* **WHAT THE EXERCISE ASKS**: Each line from the material with the word "Toggle" in it must be copied.

* **EXERCISE INPUTS**:
——————

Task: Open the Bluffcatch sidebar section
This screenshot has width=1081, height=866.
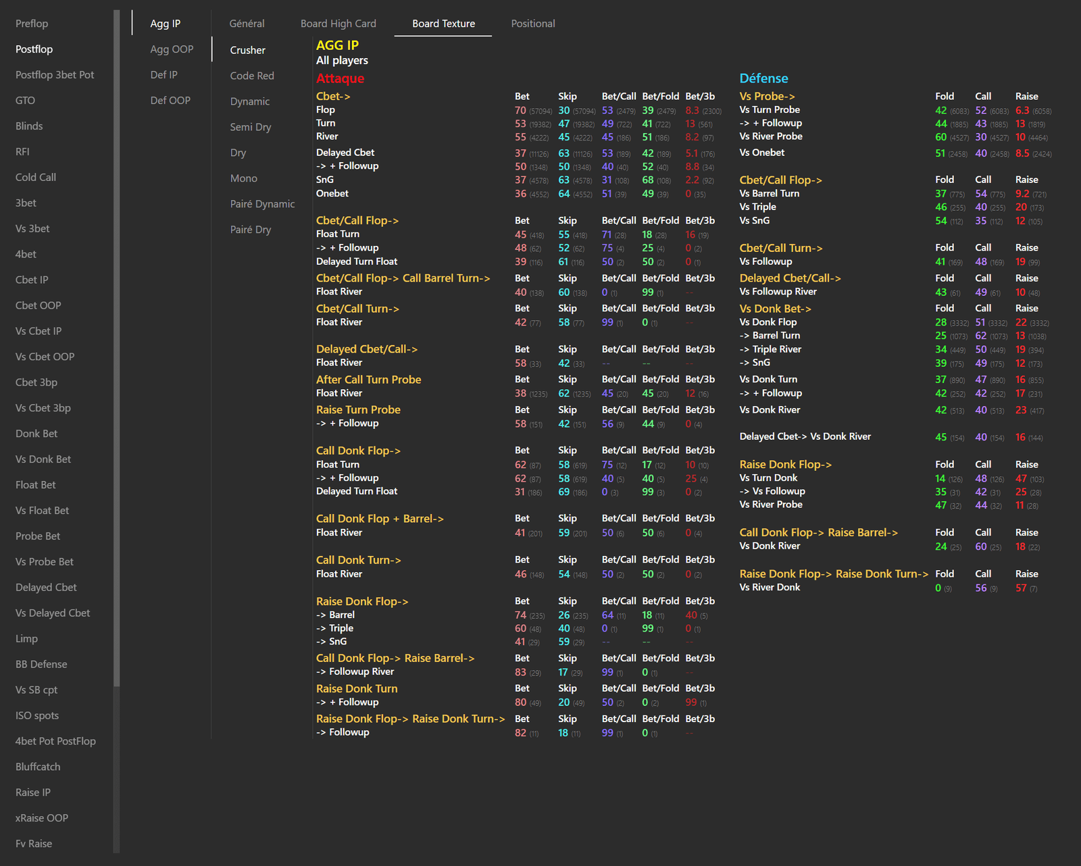Action: (38, 767)
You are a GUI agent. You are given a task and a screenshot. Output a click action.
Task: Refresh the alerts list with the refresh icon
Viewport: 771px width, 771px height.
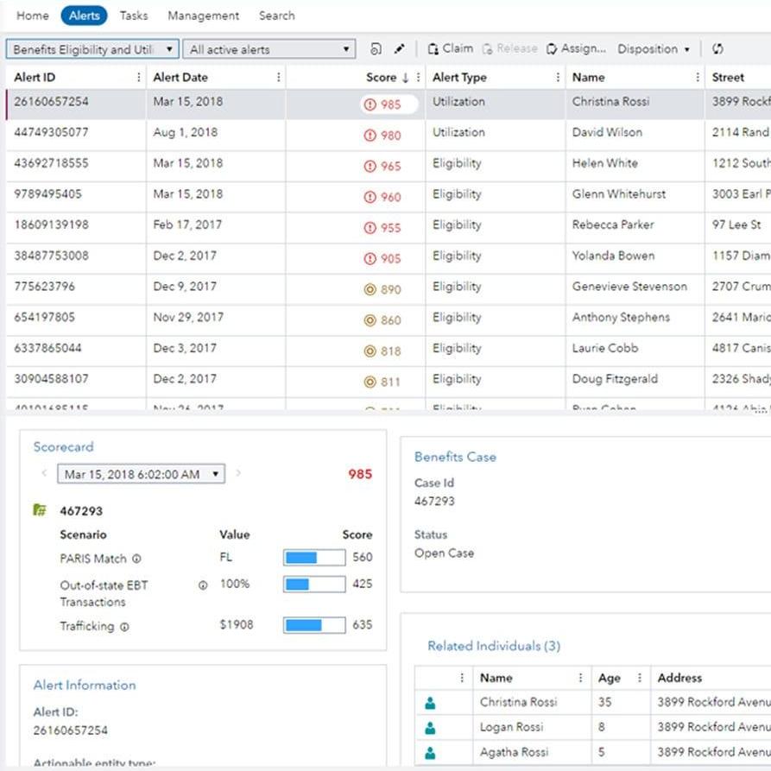tap(717, 49)
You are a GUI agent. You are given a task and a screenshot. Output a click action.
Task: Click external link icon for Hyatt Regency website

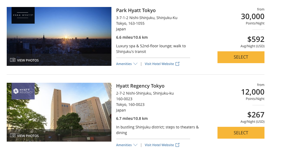(x=177, y=145)
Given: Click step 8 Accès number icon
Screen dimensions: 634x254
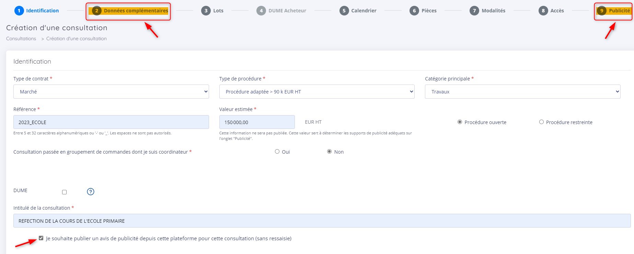Looking at the screenshot, I should [543, 11].
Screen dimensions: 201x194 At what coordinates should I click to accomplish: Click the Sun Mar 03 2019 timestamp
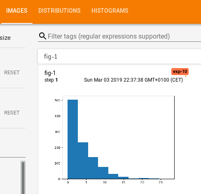[x=133, y=80]
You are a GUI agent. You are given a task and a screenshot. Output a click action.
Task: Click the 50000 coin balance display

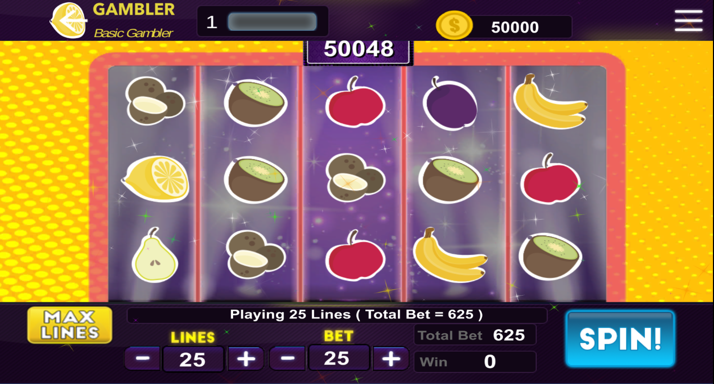[515, 27]
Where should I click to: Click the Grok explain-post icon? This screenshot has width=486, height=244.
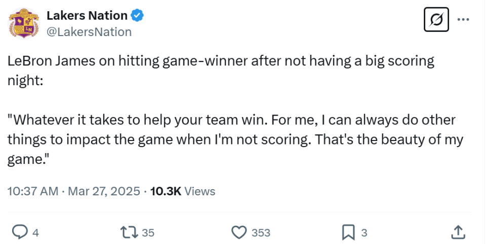[x=436, y=20]
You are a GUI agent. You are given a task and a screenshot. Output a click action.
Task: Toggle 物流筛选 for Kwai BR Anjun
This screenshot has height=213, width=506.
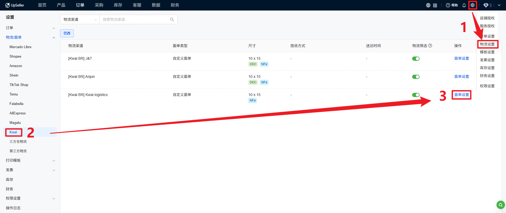pyautogui.click(x=416, y=77)
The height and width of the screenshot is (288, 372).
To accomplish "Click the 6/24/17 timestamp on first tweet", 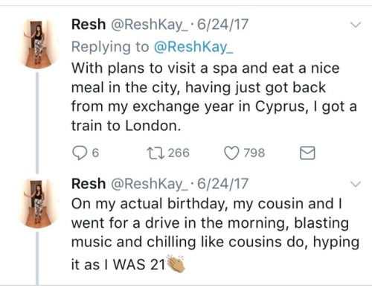I will tap(222, 25).
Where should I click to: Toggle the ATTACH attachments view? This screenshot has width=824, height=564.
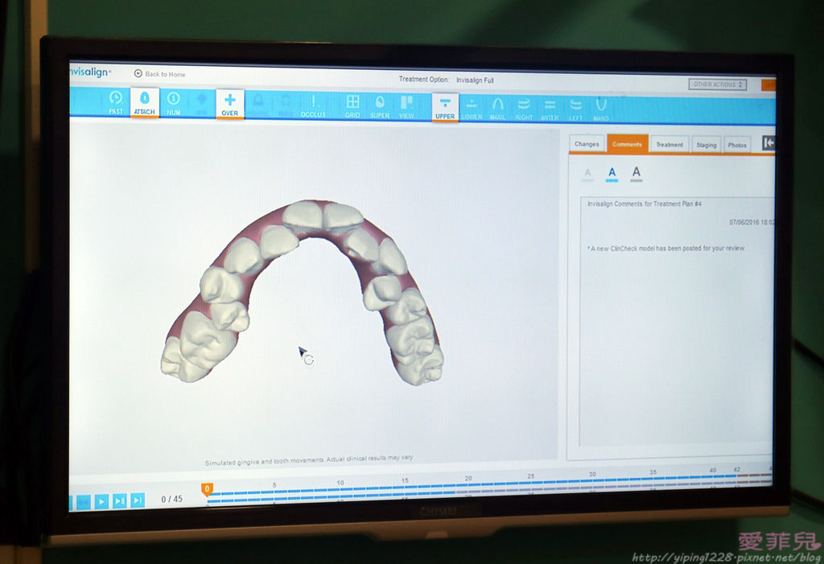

——————

* **SOLUTION FOR THIS TASK**:
Task: Toggle 物流筛选 for Kwai BR Anjun
Where should I click to: Toggle the ATTACH attachments view? This screenshot has width=824, height=564.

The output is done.